Tuesday, November 13, 2007

GAIA LUNA: Grounds for the Ground

Compost!

Very few people get excited about the potential of rotting organic matter, but I'm one of them.

I'd heard that Starbucks gives away their spent coffee grounds to gardeners just for the asking. So this morning at about 10:30, after exercising, I stopped in and got the morning's grounds for my garden. When I asked, the girl behind the counter didn't hesitate for a moment. She added the filters from the machines into a large bag already full of grounds and cheerfully double bagged the whole lot for me to take. I walked away with about 20 lbs of grounds, which I added directly to the soil in Gaia Luna.

According to several sources (see below) coffee grounds are a good source of nitrogen for building the soil.
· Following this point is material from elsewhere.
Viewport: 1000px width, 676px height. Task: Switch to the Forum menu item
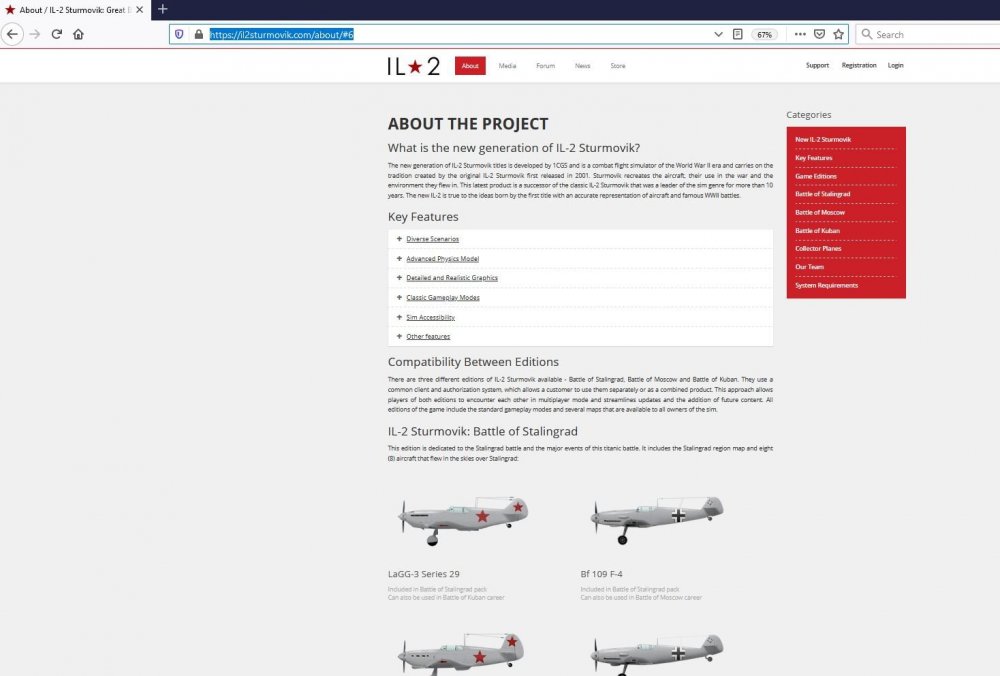pyautogui.click(x=545, y=65)
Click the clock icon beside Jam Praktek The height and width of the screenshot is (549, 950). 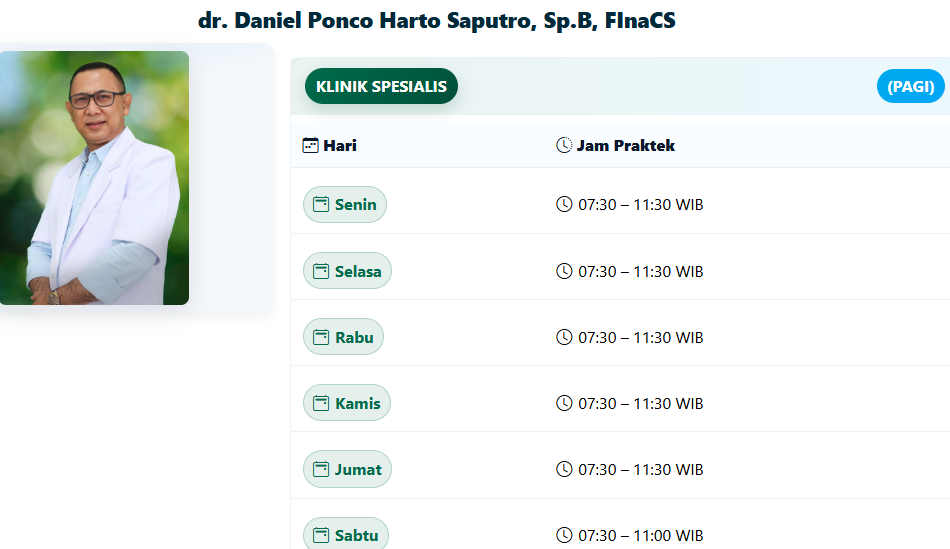(564, 145)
The food I grow and consume gets its nutrients from the ground in which it grows. I'm intent on making my garden soil as rich and healthy as I possibly can, improving it each year.
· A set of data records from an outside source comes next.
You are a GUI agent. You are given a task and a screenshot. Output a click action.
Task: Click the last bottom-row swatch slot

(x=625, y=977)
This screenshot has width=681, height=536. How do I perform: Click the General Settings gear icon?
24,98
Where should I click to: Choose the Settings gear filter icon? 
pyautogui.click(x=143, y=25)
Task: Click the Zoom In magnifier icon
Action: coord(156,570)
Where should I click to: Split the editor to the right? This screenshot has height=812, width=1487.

Last June, I snapped a picture of my compost bins.



At the time there were mostly filled with straw mulch recently removed from the strawberry patch, fresh spring grass clippings and kitchen scraps.

Now they hold the remnants of tomato, squash, and bean plants gone by, chopped up sunflower stalks, frost-killed cosmos and nasturtiums, a large bucket load of fallen apples from beside the driveway, plus several months more kitchen scraps from daily cooking and summer preserving. They're a little short on brown, carbon rich material right now, so when I get a chance I'll rake up some fallen leaves and pine needles to add.

I'll also rake decayed leaves from last fall to add directly to the garden beds, to balance out the nitrogen rich coffee grounds.

I'm not an expert composter by any stretch of the imagination. I just dump stuff in and stir it around every so often with a shovel or pitch fork. It does it's thing, breaking down plant material and egg shells into a rich crumbly brown earthy material that grows better vegetables.

It doesn't stink unless I add too many kitchen scraps and leave them too close to the surface without piling dry leaves and things on top.

To me, it's the ultimate in recycling: today's potato peelings and coffee grounds become next summer's green bean salad.